STATED PROBLEM. Present every line of the entries below as a Markdown table. Use two columns, Row and Line, and skip any blank lines.

TASK INPUTS.
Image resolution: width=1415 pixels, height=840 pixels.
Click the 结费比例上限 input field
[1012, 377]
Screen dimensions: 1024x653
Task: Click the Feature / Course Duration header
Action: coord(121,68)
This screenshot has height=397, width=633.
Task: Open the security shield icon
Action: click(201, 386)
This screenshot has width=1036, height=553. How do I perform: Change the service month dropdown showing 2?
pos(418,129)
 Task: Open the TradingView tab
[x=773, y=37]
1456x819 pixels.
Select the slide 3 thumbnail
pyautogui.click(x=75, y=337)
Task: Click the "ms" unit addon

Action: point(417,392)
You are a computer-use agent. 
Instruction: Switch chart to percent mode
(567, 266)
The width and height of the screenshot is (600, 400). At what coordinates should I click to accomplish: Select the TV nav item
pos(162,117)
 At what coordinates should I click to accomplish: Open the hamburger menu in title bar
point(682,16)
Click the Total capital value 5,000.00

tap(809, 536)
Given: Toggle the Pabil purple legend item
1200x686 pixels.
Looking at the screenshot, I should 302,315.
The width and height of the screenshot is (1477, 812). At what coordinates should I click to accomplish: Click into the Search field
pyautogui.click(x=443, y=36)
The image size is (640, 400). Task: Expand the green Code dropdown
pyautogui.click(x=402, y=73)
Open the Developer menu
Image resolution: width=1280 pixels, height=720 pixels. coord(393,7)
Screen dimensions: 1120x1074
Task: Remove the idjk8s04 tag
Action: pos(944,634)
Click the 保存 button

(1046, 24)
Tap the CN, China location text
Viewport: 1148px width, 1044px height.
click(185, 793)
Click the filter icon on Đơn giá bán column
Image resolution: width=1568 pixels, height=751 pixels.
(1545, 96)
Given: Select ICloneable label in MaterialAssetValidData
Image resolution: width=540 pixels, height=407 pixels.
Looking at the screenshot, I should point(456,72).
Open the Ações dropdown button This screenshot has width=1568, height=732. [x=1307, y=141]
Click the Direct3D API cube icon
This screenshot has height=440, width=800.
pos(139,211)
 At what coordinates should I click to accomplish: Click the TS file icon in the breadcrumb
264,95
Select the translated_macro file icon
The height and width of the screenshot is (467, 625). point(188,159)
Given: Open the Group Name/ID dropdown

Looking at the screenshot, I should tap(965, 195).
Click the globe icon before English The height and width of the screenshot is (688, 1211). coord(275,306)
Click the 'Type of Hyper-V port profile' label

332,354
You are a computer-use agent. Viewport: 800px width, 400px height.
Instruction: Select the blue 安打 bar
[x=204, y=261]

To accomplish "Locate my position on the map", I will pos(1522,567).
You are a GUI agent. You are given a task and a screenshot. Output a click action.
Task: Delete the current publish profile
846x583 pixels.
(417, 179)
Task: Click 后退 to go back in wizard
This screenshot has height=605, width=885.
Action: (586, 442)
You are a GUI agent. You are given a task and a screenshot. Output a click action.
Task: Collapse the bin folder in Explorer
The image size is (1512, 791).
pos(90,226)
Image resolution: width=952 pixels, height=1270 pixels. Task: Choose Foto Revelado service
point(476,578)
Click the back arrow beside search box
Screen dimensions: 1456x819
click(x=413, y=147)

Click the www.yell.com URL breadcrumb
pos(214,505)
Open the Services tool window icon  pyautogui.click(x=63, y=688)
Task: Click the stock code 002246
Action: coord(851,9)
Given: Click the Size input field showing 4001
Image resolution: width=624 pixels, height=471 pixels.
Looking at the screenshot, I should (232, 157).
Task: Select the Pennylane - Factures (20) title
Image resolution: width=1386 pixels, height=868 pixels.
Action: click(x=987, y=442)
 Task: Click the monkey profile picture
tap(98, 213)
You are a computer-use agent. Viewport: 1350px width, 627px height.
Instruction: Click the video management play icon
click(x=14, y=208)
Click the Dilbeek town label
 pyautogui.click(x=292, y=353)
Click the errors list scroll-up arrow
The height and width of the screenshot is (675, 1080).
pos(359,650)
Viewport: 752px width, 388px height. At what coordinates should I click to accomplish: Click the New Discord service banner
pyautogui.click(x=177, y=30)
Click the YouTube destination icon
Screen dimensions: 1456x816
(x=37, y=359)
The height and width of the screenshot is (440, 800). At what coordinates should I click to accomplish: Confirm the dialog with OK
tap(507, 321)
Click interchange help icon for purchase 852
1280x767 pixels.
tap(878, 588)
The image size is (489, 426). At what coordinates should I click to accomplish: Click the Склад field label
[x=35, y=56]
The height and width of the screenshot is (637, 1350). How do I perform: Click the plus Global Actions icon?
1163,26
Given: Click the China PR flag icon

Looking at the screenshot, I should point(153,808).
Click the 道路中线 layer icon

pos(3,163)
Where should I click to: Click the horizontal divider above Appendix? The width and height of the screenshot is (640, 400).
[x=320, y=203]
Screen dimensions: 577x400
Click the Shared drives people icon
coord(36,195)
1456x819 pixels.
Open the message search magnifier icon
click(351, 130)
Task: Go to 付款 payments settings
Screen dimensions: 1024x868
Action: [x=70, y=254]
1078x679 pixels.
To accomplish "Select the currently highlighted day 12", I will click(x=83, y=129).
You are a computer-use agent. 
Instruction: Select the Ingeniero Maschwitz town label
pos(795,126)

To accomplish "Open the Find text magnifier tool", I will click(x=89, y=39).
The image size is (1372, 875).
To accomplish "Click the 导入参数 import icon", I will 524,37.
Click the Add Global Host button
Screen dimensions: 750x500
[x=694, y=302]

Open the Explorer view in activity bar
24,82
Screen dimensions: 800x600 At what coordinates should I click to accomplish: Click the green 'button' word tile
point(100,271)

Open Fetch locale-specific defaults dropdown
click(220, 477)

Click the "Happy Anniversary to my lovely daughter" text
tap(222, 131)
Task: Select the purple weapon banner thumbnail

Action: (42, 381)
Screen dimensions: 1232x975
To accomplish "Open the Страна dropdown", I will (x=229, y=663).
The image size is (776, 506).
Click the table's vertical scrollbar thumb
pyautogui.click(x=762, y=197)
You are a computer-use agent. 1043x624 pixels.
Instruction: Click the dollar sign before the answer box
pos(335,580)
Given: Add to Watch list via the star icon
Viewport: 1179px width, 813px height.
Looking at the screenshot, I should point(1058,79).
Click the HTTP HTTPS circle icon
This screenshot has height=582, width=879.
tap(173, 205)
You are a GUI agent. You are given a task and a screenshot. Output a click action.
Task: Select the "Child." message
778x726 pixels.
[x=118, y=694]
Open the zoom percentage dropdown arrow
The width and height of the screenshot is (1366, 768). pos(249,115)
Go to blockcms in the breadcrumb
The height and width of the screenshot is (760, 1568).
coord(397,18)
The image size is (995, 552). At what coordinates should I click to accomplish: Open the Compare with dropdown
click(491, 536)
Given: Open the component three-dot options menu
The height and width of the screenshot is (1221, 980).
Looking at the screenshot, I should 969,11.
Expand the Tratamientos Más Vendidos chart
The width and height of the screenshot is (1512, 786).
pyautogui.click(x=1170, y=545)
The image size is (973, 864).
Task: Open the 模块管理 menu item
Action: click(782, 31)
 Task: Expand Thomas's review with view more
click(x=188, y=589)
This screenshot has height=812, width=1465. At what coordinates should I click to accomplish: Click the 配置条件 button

RESPONSE.
| Row | Line |
|---|---|
| 1 | Image resolution: width=1415 pixels, height=840 pixels. |
| 2 | Click the 结费比例上限 input field |
| 3 | [1012, 377] |
| 4 | Screen dimensions: 1024x653 |
| 5 | Task: Click the Feature / Course Duration header |
| 6 | Action: coord(121,68) |
| 7 | This screenshot has height=397, width=633. |
| 8 | Task: Open the security shield icon |
| 9 | Action: click(201, 386) |
| 10 | This screenshot has width=1036, height=553. How do I perform: Change the service month dropdown showing 2? |
| 11 | pos(418,129) |
| 12 |  Task: Open the TradingView tab |
| 13 | [x=773, y=37] |
| 14 | 1456x819 pixels. |
| 15 | Select the slide 3 thumbnail |
| 16 | pyautogui.click(x=75, y=337) |
| 17 | Task: Click the "ms" unit addon |
| 18 | Action: point(417,392) |
| 19 | You are a computer-use agent.  |
| 20 | Instruction: Switch chart to percent mode |
| 21 | (567, 266) |
| 22 | The width and height of the screenshot is (600, 400). At what coordinates should I click to accomplish: Select the TV nav item |
| 23 | pos(162,117) |
| 24 |  At what coordinates should I click to accomplish: Open the hamburger menu in title bar |
| 25 | point(682,16) |
| 26 | Click the Total capital value 5,000.00 |
| 27 | tap(809, 536) |
| 28 | Given: Toggle the Pabil purple legend item |
| 29 | 1200x686 pixels. |
| 30 | Looking at the screenshot, I should 302,315. |
| 31 | The width and height of the screenshot is (1477, 812). At what coordinates should I click to accomplish: Click into the Search field |
| 32 | pyautogui.click(x=443, y=36) |
| 33 | The image size is (640, 400). Task: Expand the green Code dropdown |
| 34 | pyautogui.click(x=402, y=73) |
| 35 | Open the Developer menu |
| 36 | Image resolution: width=1280 pixels, height=720 pixels. coord(393,7) |
| 37 | Screen dimensions: 1120x1074 |
| 38 | Task: Remove the idjk8s04 tag |
| 39 | Action: pos(944,634) |
| 40 | Click the 保存 button |
| 41 | (1046, 24) |
| 42 | Tap the CN, China location text |
| 43 | Viewport: 1148px width, 1044px height. |
| 44 | click(185, 793) |
| 45 | Click the filter icon on Đơn giá bán column |
| 46 | Image resolution: width=1568 pixels, height=751 pixels. |
| 47 | (1545, 96) |
| 48 | Given: Select ICloneable label in MaterialAssetValidData |
| 49 | Image resolution: width=540 pixels, height=407 pixels. |
| 50 | Looking at the screenshot, I should point(456,72). |
| 51 | Open the Ações dropdown button This screenshot has width=1568, height=732. [x=1307, y=141] |
| 52 | Click the Direct3D API cube icon |
| 53 | This screenshot has height=440, width=800. |
| 54 | pos(139,211) |
| 55 |  At what coordinates should I click to accomplish: Click the TS file icon in the breadcrumb |
| 56 | 264,95 |
| 57 | Select the translated_macro file icon |
| 58 | The height and width of the screenshot is (467, 625). point(188,159) |
| 59 | Given: Open the Group Name/ID dropdown |
| 60 | Looking at the screenshot, I should tap(965, 195). |
| 61 | Click the globe icon before English The height and width of the screenshot is (688, 1211). coord(275,306) |
| 62 | Click the 'Type of Hyper-V port profile' label |
| 63 | 332,354 |
| 64 | You are a computer-use agent. Viewport: 800px width, 400px height. |
| 65 | Instruction: Select the blue 安打 bar |
| 66 | [x=204, y=261] |
| 67 | To accomplish "Locate my position on the map", I will pos(1522,567). |
| 68 | You are a GUI agent. You are given a task and a screenshot. Output a click action. |
| 69 | Task: Delete the current publish profile |
| 70 | 846x583 pixels. |
| 71 | (417, 179) |
| 72 | Task: Click 后退 to go back in wizard |
| 73 | This screenshot has height=605, width=885. |
| 74 | Action: (586, 442) |
| 75 | You are a GUI agent. You are given a task and a screenshot. Output a click action. |
| 76 | Task: Collapse the bin folder in Explorer |
| 77 | The image size is (1512, 791). |
| 78 | pos(90,226) |
| 79 | Image resolution: width=952 pixels, height=1270 pixels. Task: Choose Foto Revelado service |
| 80 | point(476,578) |
| 81 | Click the back arrow beside search box |
| 82 | Screen dimensions: 1456x819 |
| 83 | click(x=413, y=147) |
| 84 | Click the www.yell.com URL breadcrumb |
| 85 | pos(214,505) |
| 86 | Open the Services tool window icon  pyautogui.click(x=63, y=688) |
| 87 | Task: Click the stock code 002246 |
| 88 | Action: coord(851,9) |
| 89 | Given: Click the Size input field showing 4001 |
| 90 | Image resolution: width=624 pixels, height=471 pixels. |
| 91 | Looking at the screenshot, I should (232, 157). |
| 92 | Task: Select the Pennylane - Factures (20) title |
| 93 | Image resolution: width=1386 pixels, height=868 pixels. |
| 94 | Action: click(x=987, y=442) |
| 95 |  Task: Click the monkey profile picture |
| 96 | tap(98, 213) |
| 97 | You are a computer-use agent. Viewport: 1350px width, 627px height. |
| 98 | Instruction: Click the video management play icon |
| 99 | click(x=14, y=208) |
| 100 | Click the Dilbeek town label |
| 101 |  pyautogui.click(x=292, y=353) |
| 102 | Click the errors list scroll-up arrow |
| 103 | The height and width of the screenshot is (675, 1080). |
| 104 | pos(359,650) |
| 105 | Viewport: 752px width, 388px height. At what coordinates should I click to accomplish: Click the New Discord service banner |
| 106 | pyautogui.click(x=177, y=30) |
| 107 | Click the YouTube destination icon |
| 108 | Screen dimensions: 1456x816 |
| 109 | (x=37, y=359) |
| 110 | The height and width of the screenshot is (440, 800). At what coordinates should I click to accomplish: Confirm the dialog with OK |
| 111 | tap(507, 321) |
| 112 | Click interchange help icon for purchase 852 |
| 113 | 1280x767 pixels. |
| 114 | tap(878, 588) |
| 115 | The image size is (489, 426). At what coordinates should I click to accomplish: Click the Склад field label |
| 116 | [x=35, y=56] |
| 117 | The height and width of the screenshot is (637, 1350). How do I perform: Click the plus Global Actions icon? |
| 118 | 1163,26 |
| 119 | Given: Click the China PR flag icon |
| 120 | Looking at the screenshot, I should point(153,808). |
| 121 | Click the 道路中线 layer icon |
| 122 | pos(3,163) |
| 123 | Where should I click to: Click the horizontal divider above Appendix? The width and height of the screenshot is (640, 400). |
| 124 | [x=320, y=203] |
| 125 | Screen dimensions: 577x400 |
| 126 | Click the Shared drives people icon |
| 127 | coord(36,195) |
| 128 | 1456x819 pixels. |
| 129 | Open the message search magnifier icon |
| 130 | click(351, 130) |
| 131 | Task: Go to 付款 payments settings |
| 132 | Screen dimensions: 1024x868 |
| 133 | Action: [x=70, y=254] |
| 134 | 1078x679 pixels. |
| 135 | To accomplish "Select the currently highlighted day 12", I will click(x=83, y=129). |
| 136 | You are a computer-use agent.  |
| 137 | Instruction: Select the Ingeniero Maschwitz town label |
| 138 | pos(795,126) |
| 139 | To accomplish "Open the Find text magnifier tool", I will click(x=89, y=39). |
| 140 | The image size is (1372, 875). |
| 141 | To accomplish "Click the 导入参数 import icon", I will 524,37. |
| 142 | Click the Add Global Host button |
| 143 | Screen dimensions: 750x500 |
| 144 | [x=694, y=302] |
| 145 | Open the Explorer view in activity bar |
| 146 | 24,82 |
| 147 | Screen dimensions: 800x600 At what coordinates should I click to accomplish: Click the green 'button' word tile |
| 148 | point(100,271) |
| 149 | Open Fetch locale-specific defaults dropdown |
| 150 | click(220, 477) |
| 151 | Click the "Happy Anniversary to my lovely daughter" text |
| 152 | tap(222, 131) |
| 153 | Task: Select the purple weapon banner thumbnail |
| 154 | Action: (42, 381) |
| 155 | Screen dimensions: 1232x975 |
| 156 | To accomplish "Open the Страна dropdown", I will (x=229, y=663). |
| 157 | The image size is (776, 506). |
| 158 | Click the table's vertical scrollbar thumb |
| 159 | pyautogui.click(x=762, y=197) |
| 160 | You are a computer-use agent. 1043x624 pixels. |
| 161 | Instruction: Click the dollar sign before the answer box |
| 162 | pos(335,580) |
| 163 | Given: Add to Watch list via the star icon |
| 164 | Viewport: 1179px width, 813px height. |
| 165 | Looking at the screenshot, I should point(1058,79). |
| 166 | Click the HTTP HTTPS circle icon |
| 167 | This screenshot has height=582, width=879. |
| 168 | tap(173, 205) |
| 169 | You are a GUI agent. You are given a task and a screenshot. Output a click action. |
| 170 | Task: Select the "Child." message |
| 171 | 778x726 pixels. |
| 172 | [x=118, y=694] |
| 173 | Open the zoom percentage dropdown arrow |
| 174 | The width and height of the screenshot is (1366, 768). pos(249,115) |
| 175 | Go to blockcms in the breadcrumb |
| 176 | The height and width of the screenshot is (760, 1568). |
| 177 | coord(397,18) |
| 178 | The image size is (995, 552). At what coordinates should I click to accomplish: Open the Compare with dropdown |
| 179 | click(491, 536) |
| 180 | Given: Open the component three-dot options menu |
| 181 | The height and width of the screenshot is (1221, 980). |
| 182 | Looking at the screenshot, I should 969,11. |
| 183 | Expand the Tratamientos Más Vendidos chart |
| 184 | The width and height of the screenshot is (1512, 786). |
| 185 | pyautogui.click(x=1170, y=545) |
| 186 | The image size is (973, 864). |
| 187 | Task: Open the 模块管理 menu item |
| 188 | Action: click(782, 31) |
| 189 |  Task: Expand Thomas's review with view more |
| 190 | click(x=188, y=589) |
| 191 | This screenshot has height=812, width=1465. At what coordinates should I click to accomplish: Click the 配置条件 button |